The Onion buys InfoWars. Really.

(Credit: Joe Buglewicz/Getty Images)

InfoWars has a new owner—and it’s likely not who anyone expected.

The Onion, the satirical news site whose headlines include "CIA Realizes It's Been Using Black Highlighters All These Years" and "Kitten Thinks of Nothing but Murder All Day," has bought the conspiracy-theory website and more founded by Alex Jones. And in a twist that sounds ripped from the site’s own headlines, the families of victims of the Sandy Hook school shooting helped the deal come together.

A statement from the attorney of eight families affected by the tragedy said those parents had “agreed to forgo a portion of their recovery to increase the overall value of The Onion’s bid,” which allowed the bid to succeed. The purchase price of InfoWars was not disclosed.

The Onion plans to relaunch InfoWars in January as a parody of Jones and other online personalities that spread misinformation. In addition to the InfoWars website, The Onion now controls its production studio and diet supplement business that helped to make Jones millions.

In a satirical post written by its fictional owner, The Onion wrote of the purchase, saying “No price would be too high for such a cornucopia of malleable assets and minds.

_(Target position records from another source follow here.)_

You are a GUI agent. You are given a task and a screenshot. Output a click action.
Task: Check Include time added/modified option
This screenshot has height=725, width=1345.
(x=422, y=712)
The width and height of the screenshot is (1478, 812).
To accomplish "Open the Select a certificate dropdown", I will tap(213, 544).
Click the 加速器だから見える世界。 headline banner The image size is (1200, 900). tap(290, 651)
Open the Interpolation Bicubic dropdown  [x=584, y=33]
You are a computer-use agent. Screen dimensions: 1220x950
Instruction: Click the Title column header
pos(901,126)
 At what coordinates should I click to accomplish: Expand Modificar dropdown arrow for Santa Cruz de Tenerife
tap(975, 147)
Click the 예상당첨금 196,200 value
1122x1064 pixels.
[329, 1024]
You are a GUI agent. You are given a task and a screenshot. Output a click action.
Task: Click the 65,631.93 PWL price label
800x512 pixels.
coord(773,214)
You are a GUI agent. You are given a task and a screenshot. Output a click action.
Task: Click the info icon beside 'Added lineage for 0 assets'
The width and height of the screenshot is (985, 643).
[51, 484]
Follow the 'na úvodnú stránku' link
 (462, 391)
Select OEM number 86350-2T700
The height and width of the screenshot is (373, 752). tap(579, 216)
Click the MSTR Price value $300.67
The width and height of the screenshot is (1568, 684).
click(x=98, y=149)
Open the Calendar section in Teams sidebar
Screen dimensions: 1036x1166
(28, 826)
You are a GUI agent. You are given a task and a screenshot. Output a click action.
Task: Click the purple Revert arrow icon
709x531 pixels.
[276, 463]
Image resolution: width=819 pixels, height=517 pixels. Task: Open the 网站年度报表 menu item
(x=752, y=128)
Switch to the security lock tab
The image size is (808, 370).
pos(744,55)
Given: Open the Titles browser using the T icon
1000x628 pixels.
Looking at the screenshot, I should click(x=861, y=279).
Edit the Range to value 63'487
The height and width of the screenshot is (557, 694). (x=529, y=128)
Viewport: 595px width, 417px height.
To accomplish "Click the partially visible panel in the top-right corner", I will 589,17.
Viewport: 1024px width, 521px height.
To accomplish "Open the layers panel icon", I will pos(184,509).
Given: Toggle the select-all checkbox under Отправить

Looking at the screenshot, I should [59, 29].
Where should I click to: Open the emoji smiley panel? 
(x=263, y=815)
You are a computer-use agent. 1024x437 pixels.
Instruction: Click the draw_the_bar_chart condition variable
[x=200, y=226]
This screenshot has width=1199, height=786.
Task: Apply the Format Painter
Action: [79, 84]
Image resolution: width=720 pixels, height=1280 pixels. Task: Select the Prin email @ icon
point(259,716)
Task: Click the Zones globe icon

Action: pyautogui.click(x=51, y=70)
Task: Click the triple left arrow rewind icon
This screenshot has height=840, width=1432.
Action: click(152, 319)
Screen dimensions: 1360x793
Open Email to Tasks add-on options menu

And yet, in a stroke of good fortune, a formidable special interest group has outwitted the hapless owner of InfoWars (a forgettable man with an already-forgotten name) and forced him to sell it at a steep bargain: less than one trillion dollars.”

The actual CEO of The Onion’s parent company told the New York Times. “We thought this would be a hilarious joke. This is going to be our answer to this no-guardrails world where there are no gatekeepers and everything’s kind of insane.”

Everytown for Gun Safety, a nonprofit dedicated to ending gun violence, will advertise on a relaunched version of the site.

Jones was forced to sell his site after parents of Sandy Hook victims sued him after he spread the claim the shooting never happened. They were awarded $1.4 billion in damages in 2022.

Families had been concerned that associates or fans of Jones would buy InfoWars and keep Jones on air as the host, with regular broadcasts.